● **INSTRUCTIONS TO FOLLOW**
Every line in the listing below from the one with "Task: Click the Turkish flag beside FROTO" through the one with "This screenshot has height=469, width=958." is to be reproduced exactly, both ends included; leave out the rest.

====== STORED DATA

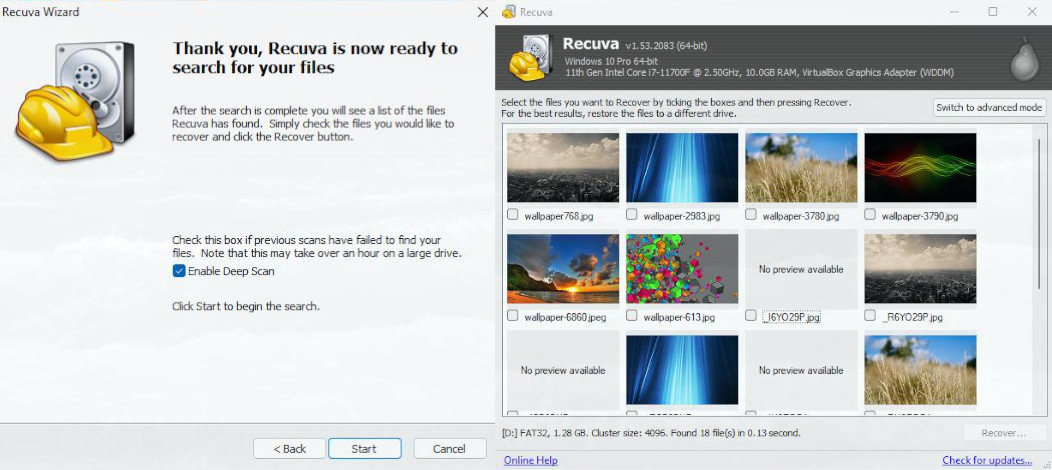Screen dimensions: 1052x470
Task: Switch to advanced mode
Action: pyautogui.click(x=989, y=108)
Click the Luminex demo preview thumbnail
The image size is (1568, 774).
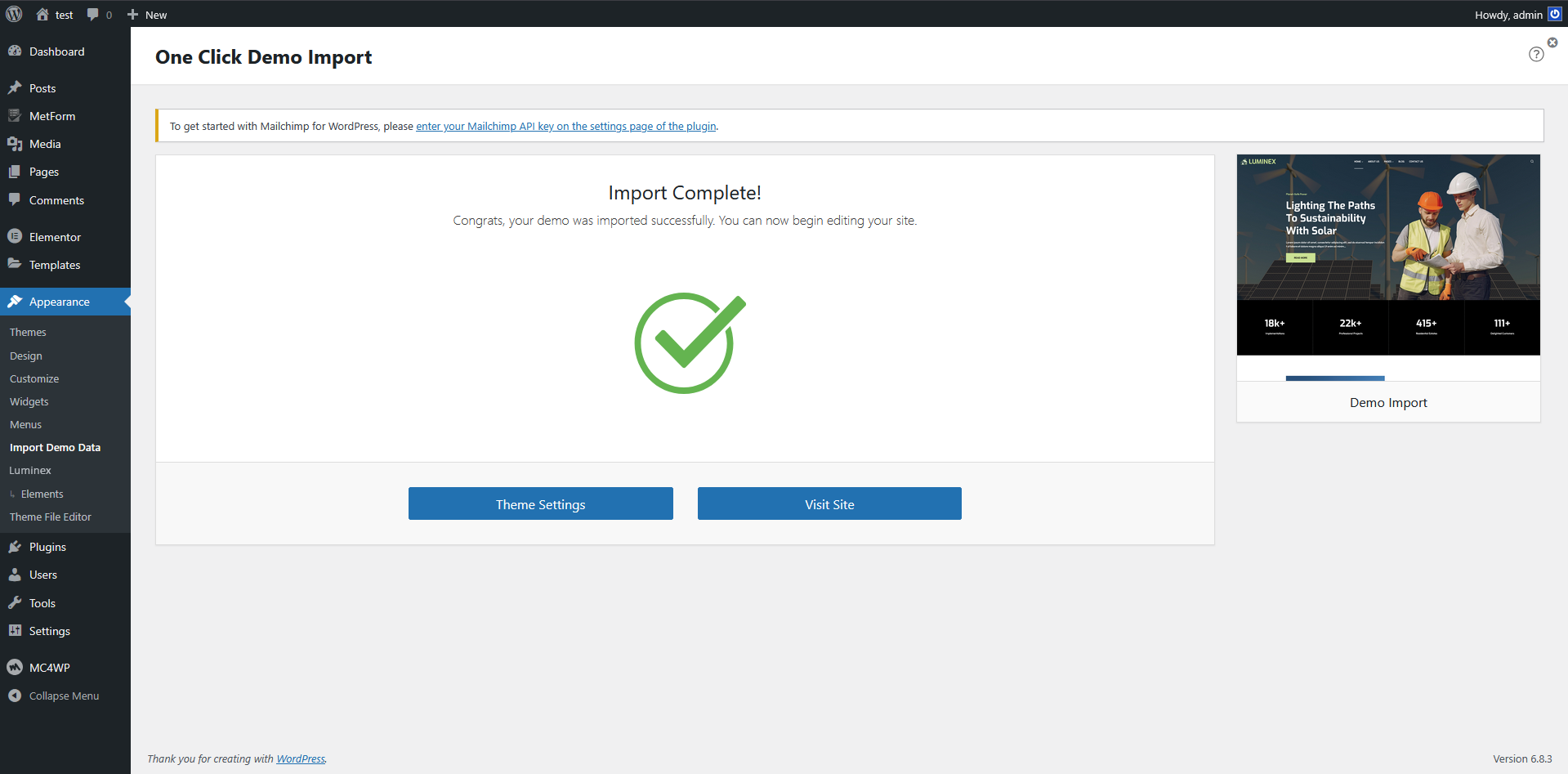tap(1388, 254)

============
====== STORED DATA

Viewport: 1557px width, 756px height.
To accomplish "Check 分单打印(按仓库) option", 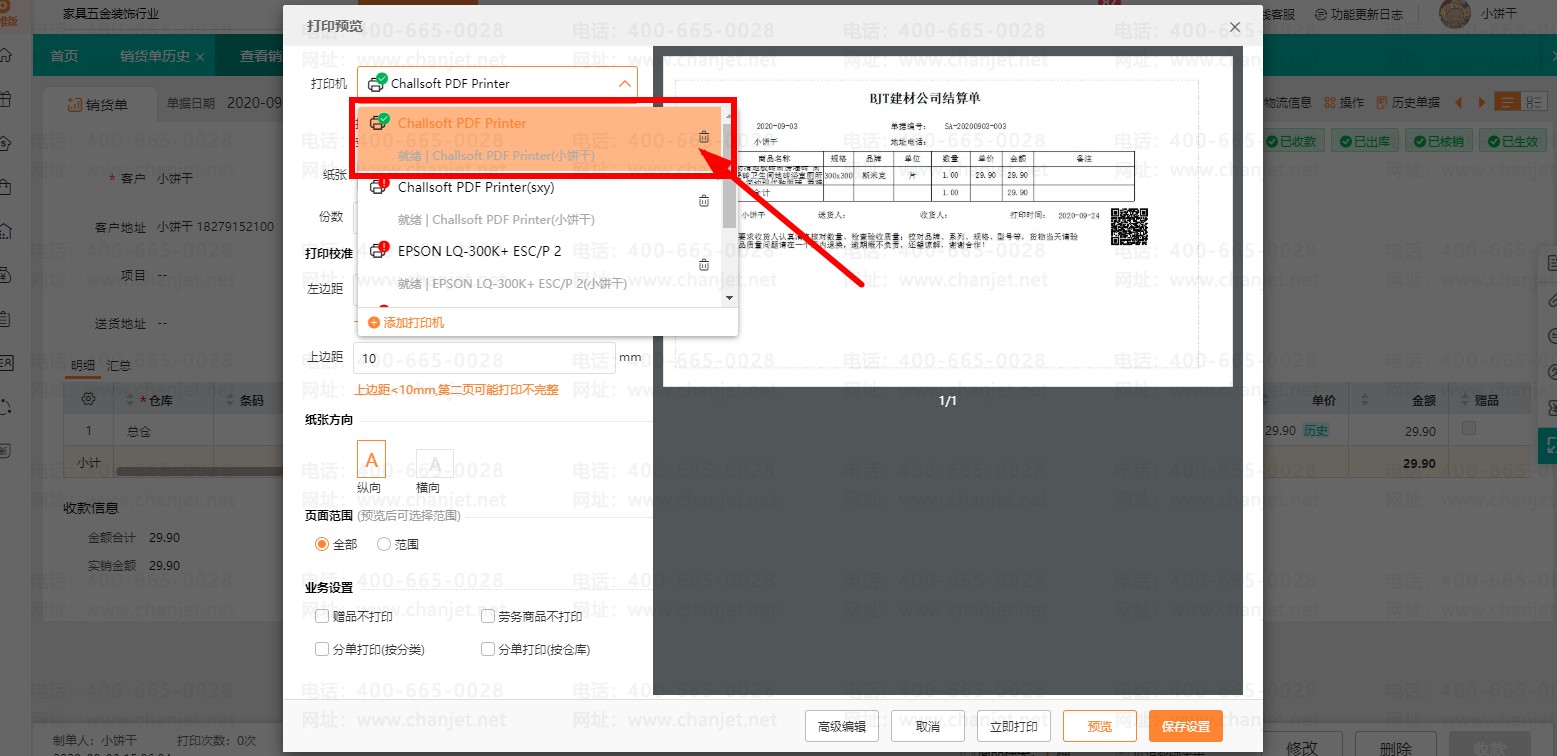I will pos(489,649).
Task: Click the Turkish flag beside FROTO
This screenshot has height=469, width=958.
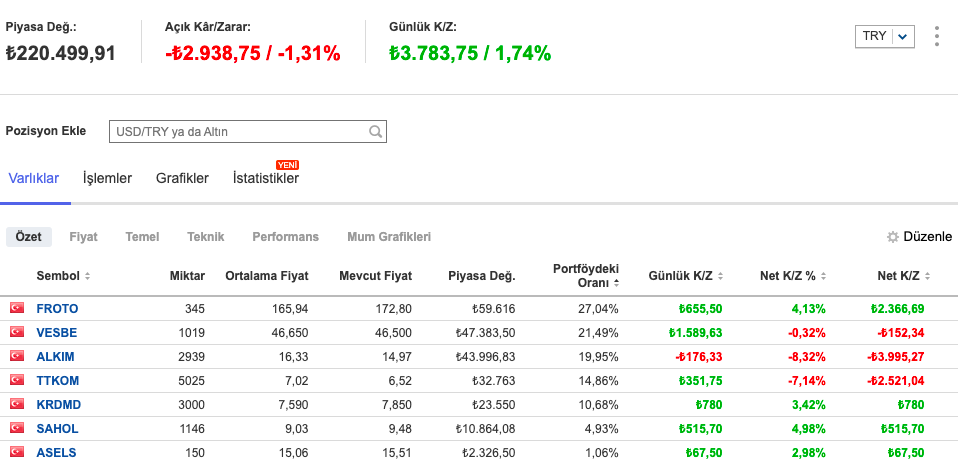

============
====== STORED DATA

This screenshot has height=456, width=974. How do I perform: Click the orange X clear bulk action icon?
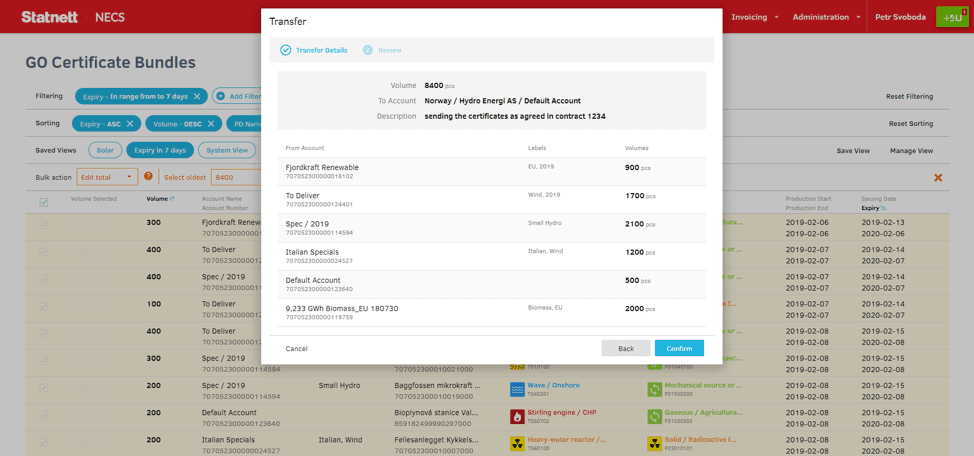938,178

============

● **EXERCISE RESPONSE**
Task: Click the Turkish flag beside FROTO
This screenshot has height=469, width=958.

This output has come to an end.